The whole film crew in front of the mountain

Four students from Linköping University travelled to Mt Kilimanjaro to make a documentary on the porters there. It ended up a dramatic and difficult trip, where they experienced climate change at close range, caught malaria and almost got thrown out of the country.

“We made the film so we could tell the story of the men who work as porters and guides on Mt Kilimanjaro, as a way of helping them,” explains Jonathan Cygnaeus, one of the project leaders for the film.

He is one of four engineering students who managed the project from start to finish. The three others are Linus Dunkers, Amaru Ubillus and Tor Nilsson Öhrn. (In photo above)

The porters portrayed in the filmThe porters have lived their entire lives by Kilimanjaro, guiding and helping tourists up the mountain. In the film they leave for their last ascent of Kilimanjaro. They talk about the changes that they have noticed in the local countryside.

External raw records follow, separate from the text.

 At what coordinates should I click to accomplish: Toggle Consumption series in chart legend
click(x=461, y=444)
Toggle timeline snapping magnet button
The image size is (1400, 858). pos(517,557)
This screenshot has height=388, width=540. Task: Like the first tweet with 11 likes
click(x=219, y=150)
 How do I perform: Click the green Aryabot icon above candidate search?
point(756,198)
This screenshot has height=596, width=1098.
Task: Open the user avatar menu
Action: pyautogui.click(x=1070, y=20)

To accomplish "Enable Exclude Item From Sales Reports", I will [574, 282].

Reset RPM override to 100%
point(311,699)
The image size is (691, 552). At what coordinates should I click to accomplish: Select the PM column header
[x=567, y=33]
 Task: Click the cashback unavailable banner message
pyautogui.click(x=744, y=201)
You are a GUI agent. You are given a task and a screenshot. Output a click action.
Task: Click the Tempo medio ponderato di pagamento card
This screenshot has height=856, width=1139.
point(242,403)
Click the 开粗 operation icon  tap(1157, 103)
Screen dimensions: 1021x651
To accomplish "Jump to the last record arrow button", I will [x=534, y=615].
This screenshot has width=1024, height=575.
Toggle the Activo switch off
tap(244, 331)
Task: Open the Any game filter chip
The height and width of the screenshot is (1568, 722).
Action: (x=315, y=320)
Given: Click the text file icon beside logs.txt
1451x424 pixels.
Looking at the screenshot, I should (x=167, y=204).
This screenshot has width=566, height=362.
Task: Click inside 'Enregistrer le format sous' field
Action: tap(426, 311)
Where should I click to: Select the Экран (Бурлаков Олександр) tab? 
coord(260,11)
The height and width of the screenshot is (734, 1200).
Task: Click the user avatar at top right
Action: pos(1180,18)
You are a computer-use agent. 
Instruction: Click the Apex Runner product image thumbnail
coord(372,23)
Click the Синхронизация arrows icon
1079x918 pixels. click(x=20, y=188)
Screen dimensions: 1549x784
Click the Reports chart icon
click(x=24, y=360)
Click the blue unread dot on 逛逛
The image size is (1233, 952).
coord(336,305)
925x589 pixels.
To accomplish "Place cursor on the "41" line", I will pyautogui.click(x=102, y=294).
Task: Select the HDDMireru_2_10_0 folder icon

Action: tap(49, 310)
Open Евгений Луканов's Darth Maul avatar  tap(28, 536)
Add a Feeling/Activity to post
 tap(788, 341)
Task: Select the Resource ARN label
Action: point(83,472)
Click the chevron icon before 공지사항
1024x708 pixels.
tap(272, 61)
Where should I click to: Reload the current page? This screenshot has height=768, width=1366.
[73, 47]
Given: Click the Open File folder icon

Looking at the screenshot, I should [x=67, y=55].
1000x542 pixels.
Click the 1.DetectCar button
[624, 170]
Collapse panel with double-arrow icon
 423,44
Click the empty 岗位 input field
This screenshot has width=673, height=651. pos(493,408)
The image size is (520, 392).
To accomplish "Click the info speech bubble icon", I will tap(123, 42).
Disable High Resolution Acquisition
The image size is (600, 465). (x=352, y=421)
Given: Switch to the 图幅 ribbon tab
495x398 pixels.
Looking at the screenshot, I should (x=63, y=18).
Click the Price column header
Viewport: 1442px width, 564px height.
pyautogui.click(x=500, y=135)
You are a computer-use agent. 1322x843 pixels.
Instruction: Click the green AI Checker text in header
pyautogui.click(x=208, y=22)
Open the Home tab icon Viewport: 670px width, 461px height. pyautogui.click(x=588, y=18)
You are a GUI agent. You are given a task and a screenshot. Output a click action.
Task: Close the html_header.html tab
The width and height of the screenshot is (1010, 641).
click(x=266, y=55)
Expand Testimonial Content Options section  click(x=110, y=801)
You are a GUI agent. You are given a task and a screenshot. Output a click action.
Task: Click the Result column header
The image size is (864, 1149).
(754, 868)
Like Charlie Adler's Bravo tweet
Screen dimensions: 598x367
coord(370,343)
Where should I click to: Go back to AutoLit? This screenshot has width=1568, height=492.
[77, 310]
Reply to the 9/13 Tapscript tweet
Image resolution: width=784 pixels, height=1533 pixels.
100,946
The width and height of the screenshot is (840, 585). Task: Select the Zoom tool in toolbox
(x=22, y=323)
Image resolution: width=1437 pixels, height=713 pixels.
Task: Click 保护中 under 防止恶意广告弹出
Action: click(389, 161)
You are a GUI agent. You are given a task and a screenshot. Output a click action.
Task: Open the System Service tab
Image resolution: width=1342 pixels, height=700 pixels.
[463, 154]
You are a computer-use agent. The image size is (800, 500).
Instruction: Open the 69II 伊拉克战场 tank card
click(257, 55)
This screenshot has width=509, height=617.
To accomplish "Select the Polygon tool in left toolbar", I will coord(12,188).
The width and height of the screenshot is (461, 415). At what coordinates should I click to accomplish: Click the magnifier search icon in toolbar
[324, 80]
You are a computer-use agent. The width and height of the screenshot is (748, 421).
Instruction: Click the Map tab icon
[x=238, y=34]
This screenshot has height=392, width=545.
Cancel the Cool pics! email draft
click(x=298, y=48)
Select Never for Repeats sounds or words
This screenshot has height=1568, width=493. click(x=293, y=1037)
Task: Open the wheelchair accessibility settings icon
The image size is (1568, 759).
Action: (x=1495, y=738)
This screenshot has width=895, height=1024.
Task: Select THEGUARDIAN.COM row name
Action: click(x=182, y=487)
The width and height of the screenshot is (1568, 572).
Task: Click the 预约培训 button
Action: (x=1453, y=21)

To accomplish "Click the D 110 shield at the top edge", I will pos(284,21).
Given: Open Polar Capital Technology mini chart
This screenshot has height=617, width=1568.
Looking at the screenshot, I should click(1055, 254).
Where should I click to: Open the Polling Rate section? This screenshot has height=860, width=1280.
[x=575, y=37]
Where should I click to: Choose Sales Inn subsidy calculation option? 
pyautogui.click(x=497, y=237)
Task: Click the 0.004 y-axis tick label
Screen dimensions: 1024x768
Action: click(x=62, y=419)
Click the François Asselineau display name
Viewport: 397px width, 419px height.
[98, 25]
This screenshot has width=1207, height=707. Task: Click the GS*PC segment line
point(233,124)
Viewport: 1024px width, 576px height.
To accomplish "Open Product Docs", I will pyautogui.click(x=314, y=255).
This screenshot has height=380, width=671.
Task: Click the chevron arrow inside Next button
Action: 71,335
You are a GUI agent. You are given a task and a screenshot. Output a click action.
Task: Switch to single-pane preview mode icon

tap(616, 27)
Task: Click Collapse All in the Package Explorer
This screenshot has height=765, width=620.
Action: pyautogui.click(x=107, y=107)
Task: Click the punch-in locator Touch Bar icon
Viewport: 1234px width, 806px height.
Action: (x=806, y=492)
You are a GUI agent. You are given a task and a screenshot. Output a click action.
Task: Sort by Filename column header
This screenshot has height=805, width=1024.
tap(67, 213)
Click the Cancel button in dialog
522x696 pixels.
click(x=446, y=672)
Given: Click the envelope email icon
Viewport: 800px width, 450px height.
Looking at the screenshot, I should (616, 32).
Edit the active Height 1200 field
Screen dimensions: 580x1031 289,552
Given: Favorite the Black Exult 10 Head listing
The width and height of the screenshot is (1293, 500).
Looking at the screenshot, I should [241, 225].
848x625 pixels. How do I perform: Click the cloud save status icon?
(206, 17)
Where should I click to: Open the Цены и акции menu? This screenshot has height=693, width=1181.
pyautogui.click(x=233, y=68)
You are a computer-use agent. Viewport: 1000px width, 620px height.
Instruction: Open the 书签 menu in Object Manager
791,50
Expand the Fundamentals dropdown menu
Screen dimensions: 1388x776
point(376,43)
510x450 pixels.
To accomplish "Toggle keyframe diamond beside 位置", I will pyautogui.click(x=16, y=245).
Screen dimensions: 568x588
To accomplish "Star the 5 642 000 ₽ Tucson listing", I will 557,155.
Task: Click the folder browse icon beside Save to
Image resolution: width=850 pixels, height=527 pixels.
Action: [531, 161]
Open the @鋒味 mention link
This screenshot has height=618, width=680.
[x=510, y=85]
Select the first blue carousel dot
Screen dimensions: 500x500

“It’s about the dramatic reduction of snow on Kilimanjaro’s glacier, and the extensive deforestation,” explains Jonathan Cygnaeus.

Today, much of what was once glacier is now bare land. This is a problem for the local population, who collect their water from there. In the future there can be water shortages.

The documentary was filmed in the summer of 2010, and the team faced some serious challenges. A contact in Tanzania helped them secure a guide, but because of problems with their visas they were nearly thrown out of the country. At one point they had to smuggle in a camera, and several of them caught malaria.

But in the end they were able to complete the project, and Jonathan Cygnaeus is happy with the results:

“No one else has done anything like this, with the minimal resources we had. It was a really exciting challenge.”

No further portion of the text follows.